Only the lines holding "file" are wanted. Copy every one from the records below.

[[ Listed entries open ]]

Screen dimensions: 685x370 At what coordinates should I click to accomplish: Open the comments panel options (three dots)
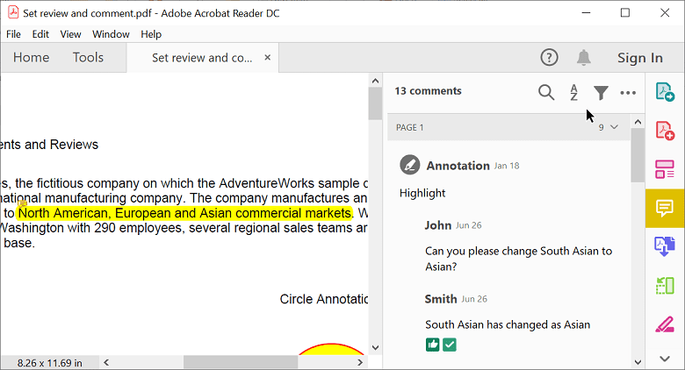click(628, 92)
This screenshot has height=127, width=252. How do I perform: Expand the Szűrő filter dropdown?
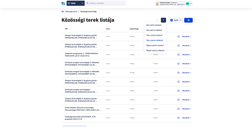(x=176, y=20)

[[ Listed entries closed ]]
[[ Listed entries open ]]

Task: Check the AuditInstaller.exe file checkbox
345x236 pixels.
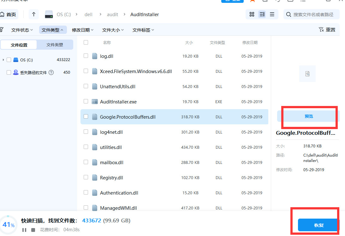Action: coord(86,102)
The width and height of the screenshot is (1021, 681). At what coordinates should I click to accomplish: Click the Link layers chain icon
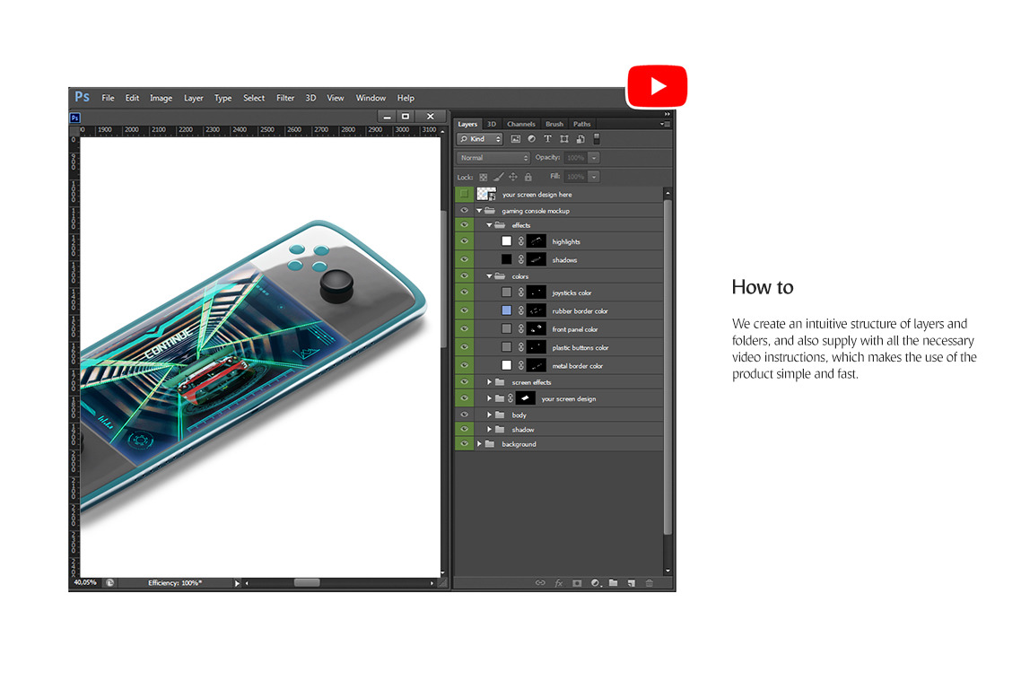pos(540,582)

[[ Listed entries closed ]]
[[ Listed entries open ]]

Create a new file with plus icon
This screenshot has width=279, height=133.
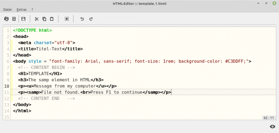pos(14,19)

[[ Listed entries closed ]]

• **Response box**
Task: Check the AuditInstaller.exe file checkbox
Create a new file with plus icon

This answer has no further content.